• [Exercise description]
All of the lines below should be output exactly as shown.

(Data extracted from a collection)
....................

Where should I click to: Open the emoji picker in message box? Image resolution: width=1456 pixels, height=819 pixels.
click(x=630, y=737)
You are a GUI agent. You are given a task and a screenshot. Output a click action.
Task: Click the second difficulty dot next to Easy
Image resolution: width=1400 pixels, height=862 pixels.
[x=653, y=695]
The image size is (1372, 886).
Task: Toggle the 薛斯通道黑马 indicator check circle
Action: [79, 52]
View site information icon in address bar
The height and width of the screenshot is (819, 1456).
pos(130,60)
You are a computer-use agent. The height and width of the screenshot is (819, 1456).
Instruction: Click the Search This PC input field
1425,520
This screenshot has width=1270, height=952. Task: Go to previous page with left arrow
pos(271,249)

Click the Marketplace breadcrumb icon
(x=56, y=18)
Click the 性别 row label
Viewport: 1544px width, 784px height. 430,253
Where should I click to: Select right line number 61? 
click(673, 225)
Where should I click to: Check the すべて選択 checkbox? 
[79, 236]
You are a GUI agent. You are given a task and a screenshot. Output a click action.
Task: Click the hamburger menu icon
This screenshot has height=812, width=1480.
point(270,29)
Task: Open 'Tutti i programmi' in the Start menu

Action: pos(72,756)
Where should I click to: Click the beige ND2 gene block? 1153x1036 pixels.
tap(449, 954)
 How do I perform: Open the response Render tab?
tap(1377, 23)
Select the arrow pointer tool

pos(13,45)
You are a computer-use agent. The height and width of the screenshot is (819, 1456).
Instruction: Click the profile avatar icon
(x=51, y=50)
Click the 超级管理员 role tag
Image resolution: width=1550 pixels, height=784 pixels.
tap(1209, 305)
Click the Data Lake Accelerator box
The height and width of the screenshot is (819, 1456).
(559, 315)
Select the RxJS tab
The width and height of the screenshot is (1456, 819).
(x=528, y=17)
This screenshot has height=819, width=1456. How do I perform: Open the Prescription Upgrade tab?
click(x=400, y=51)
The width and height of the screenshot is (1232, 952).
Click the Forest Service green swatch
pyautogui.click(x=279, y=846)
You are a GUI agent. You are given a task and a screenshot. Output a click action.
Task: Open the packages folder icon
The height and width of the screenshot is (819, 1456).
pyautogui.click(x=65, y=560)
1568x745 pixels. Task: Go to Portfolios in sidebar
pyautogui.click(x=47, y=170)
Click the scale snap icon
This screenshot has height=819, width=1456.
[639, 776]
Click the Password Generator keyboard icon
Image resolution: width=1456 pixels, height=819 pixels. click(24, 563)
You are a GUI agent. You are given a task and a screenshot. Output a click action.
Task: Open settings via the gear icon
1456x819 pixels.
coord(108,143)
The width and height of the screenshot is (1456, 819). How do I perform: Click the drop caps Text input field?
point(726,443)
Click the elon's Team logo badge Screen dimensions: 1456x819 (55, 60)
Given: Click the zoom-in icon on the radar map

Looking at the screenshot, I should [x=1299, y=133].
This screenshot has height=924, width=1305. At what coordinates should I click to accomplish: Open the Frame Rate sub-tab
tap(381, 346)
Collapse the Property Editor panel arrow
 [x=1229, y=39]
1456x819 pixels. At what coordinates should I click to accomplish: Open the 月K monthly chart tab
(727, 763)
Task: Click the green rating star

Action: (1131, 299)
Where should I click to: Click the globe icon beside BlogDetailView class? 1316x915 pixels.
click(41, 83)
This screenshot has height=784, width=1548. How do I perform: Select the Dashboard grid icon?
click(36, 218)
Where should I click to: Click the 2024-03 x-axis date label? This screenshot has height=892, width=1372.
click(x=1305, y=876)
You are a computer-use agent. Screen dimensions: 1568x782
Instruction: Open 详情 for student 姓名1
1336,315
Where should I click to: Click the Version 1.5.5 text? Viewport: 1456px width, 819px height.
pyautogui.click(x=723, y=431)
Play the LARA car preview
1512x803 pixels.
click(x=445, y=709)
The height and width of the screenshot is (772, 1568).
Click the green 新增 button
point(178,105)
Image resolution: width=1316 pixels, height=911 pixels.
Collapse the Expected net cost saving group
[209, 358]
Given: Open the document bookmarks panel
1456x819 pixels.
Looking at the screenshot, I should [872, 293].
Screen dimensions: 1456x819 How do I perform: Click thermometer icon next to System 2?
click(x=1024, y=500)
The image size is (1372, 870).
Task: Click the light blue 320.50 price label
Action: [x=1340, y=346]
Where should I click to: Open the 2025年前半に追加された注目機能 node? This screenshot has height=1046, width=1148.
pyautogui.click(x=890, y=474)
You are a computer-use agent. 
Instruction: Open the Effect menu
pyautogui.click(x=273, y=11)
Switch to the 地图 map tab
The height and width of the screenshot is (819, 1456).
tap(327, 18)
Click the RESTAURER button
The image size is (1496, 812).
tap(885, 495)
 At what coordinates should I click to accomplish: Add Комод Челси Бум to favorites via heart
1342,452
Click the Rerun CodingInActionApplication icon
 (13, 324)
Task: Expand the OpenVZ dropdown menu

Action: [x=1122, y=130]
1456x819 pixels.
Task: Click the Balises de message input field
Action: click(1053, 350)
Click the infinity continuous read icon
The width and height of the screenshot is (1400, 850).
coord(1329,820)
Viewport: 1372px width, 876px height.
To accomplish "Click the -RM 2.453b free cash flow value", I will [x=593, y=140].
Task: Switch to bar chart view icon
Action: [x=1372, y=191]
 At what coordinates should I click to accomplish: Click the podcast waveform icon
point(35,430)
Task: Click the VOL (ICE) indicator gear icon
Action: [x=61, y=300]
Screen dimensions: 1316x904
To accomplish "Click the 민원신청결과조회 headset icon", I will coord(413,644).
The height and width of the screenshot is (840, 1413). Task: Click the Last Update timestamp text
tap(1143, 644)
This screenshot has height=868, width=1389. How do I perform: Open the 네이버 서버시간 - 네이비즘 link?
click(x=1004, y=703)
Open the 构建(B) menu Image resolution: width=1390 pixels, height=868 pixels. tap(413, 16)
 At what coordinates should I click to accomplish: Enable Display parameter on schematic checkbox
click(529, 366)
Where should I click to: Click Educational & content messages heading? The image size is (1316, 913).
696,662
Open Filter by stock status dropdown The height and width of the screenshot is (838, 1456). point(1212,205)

....................

• [Task answer]
Where should I click to: Open the emoji picker in message box? Image resolution: width=1456 pixels, height=819 pixels.
click(x=630, y=737)
You are a GUI agent. You are given a task and a screenshot. Output a click action.
Task: Click the second difficulty dot next to Easy
Image resolution: width=1400 pixels, height=862 pixels.
[x=653, y=695]
The image size is (1372, 886).
Task: Toggle the 薛斯通道黑马 indicator check circle
Action: [79, 52]
View site information icon in address bar
The height and width of the screenshot is (819, 1456).
pos(130,60)
You are a computer-use agent. The height and width of the screenshot is (819, 1456).
Instruction: Click the Search This PC input field
1425,520
This screenshot has width=1270, height=952. Task: Go to previous page with left arrow
pos(271,249)

Click the Marketplace breadcrumb icon
(x=56, y=18)
Click the 性别 row label
Viewport: 1544px width, 784px height. 430,253
Where should I click to: Select right line number 61? 
click(673, 225)
Where should I click to: Check the すべて選択 checkbox? 
[79, 236]
You are a GUI agent. You are given a task and a screenshot. Output a click action.
Task: Click the hamburger menu icon
This screenshot has height=812, width=1480.
point(270,29)
Task: Open 'Tutti i programmi' in the Start menu

Action: pos(72,756)
Where should I click to: Click the beige ND2 gene block? 1153x1036 pixels.
tap(449, 954)
 How do I perform: Open the response Render tab?
tap(1377, 23)
Select the arrow pointer tool

pos(13,45)
You are a computer-use agent. The height and width of the screenshot is (819, 1456).
Instruction: Click the profile avatar icon
(x=51, y=50)
Click the 超级管理员 role tag
Image resolution: width=1550 pixels, height=784 pixels.
tap(1209, 305)
Click the Data Lake Accelerator box
The height and width of the screenshot is (819, 1456).
(559, 315)
Select the RxJS tab
The width and height of the screenshot is (1456, 819).
(x=528, y=17)
This screenshot has height=819, width=1456. How do I perform: Open the Prescription Upgrade tab?
click(x=400, y=51)
The width and height of the screenshot is (1232, 952).
Click the Forest Service green swatch
pyautogui.click(x=279, y=846)
You are a GUI agent. You are given a task and a screenshot. Output a click action.
Task: Open the packages folder icon
The height and width of the screenshot is (819, 1456).
pyautogui.click(x=65, y=560)
1568x745 pixels. Task: Go to Portfolios in sidebar
pyautogui.click(x=47, y=170)
Click the scale snap icon
This screenshot has height=819, width=1456.
[639, 776]
Click the Password Generator keyboard icon
Image resolution: width=1456 pixels, height=819 pixels. click(24, 563)
You are a GUI agent. You are given a task and a screenshot. Output a click action.
Task: Open settings via the gear icon
1456x819 pixels.
coord(108,143)
The width and height of the screenshot is (1456, 819). How do I perform: Click the drop caps Text input field?
point(726,443)
Click the elon's Team logo badge Screen dimensions: 1456x819 (55, 60)
Given: Click the zoom-in icon on the radar map

Looking at the screenshot, I should [x=1299, y=133].
This screenshot has height=924, width=1305. At what coordinates should I click to accomplish: Open the Frame Rate sub-tab
tap(381, 346)
Collapse the Property Editor panel arrow
 [x=1229, y=39]
1456x819 pixels. At what coordinates should I click to accomplish: Open the 月K monthly chart tab
(727, 763)
Task: Click the green rating star

Action: (1131, 299)
Where should I click to: Click the globe icon beside BlogDetailView class? 1316x915 pixels.
click(41, 83)
This screenshot has height=784, width=1548. How do I perform: Select the Dashboard grid icon?
click(36, 218)
Where should I click to: Click the 2024-03 x-axis date label? This screenshot has height=892, width=1372.
click(x=1305, y=876)
You are a computer-use agent. Screen dimensions: 1568x782
Instruction: Open 详情 for student 姓名1
1336,315
Where should I click to: Click the Version 1.5.5 text? Viewport: 1456px width, 819px height.
pyautogui.click(x=723, y=431)
Play the LARA car preview
1512x803 pixels.
click(x=445, y=709)
The height and width of the screenshot is (772, 1568).
Click the green 新增 button
point(178,105)
Image resolution: width=1316 pixels, height=911 pixels.
Collapse the Expected net cost saving group
[209, 358]
Given: Open the document bookmarks panel
1456x819 pixels.
Looking at the screenshot, I should [872, 293].
Screen dimensions: 1456x819 How do I perform: Click thermometer icon next to System 2?
click(x=1024, y=500)
The image size is (1372, 870).
Task: Click the light blue 320.50 price label
Action: [x=1340, y=346]
Where should I click to: Open the 2025年前半に追加された注目機能 node? This screenshot has height=1046, width=1148.
pyautogui.click(x=890, y=474)
You are a computer-use agent. 
Instruction: Open the Effect menu
pyautogui.click(x=273, y=11)
Switch to the 地图 map tab
The height and width of the screenshot is (819, 1456).
tap(327, 18)
Click the RESTAURER button
The image size is (1496, 812).
tap(885, 495)
 At what coordinates should I click to accomplish: Add Комод Челси Бум to favorites via heart
1342,452
Click the Rerun CodingInActionApplication icon
 (13, 324)
Task: Expand the OpenVZ dropdown menu

Action: [x=1122, y=130]
1456x819 pixels.
Task: Click the Balises de message input field
Action: click(1053, 350)
Click the infinity continuous read icon
The width and height of the screenshot is (1400, 850).
coord(1329,820)
Viewport: 1372px width, 876px height.
To accomplish "Click the -RM 2.453b free cash flow value", I will [x=593, y=140].
Task: Switch to bar chart view icon
Action: [x=1372, y=191]
 At what coordinates should I click to accomplish: Click the podcast waveform icon
point(35,430)
Task: Click the VOL (ICE) indicator gear icon
Action: [x=61, y=300]
Screen dimensions: 1316x904
To accomplish "Click the 민원신청결과조회 headset icon", I will coord(413,644).
The height and width of the screenshot is (840, 1413). Task: Click the Last Update timestamp text
tap(1143, 644)
This screenshot has height=868, width=1389. How do I perform: Open the 네이버 서버시간 - 네이비즘 link?
click(x=1004, y=703)
Open the 构建(B) menu Image resolution: width=1390 pixels, height=868 pixels. tap(413, 16)
 At what coordinates should I click to accomplish: Enable Display parameter on schematic checkbox
click(529, 366)
Where should I click to: Click Educational & content messages heading? The image size is (1316, 913).
696,662
Open Filter by stock status dropdown The height and width of the screenshot is (838, 1456). point(1212,205)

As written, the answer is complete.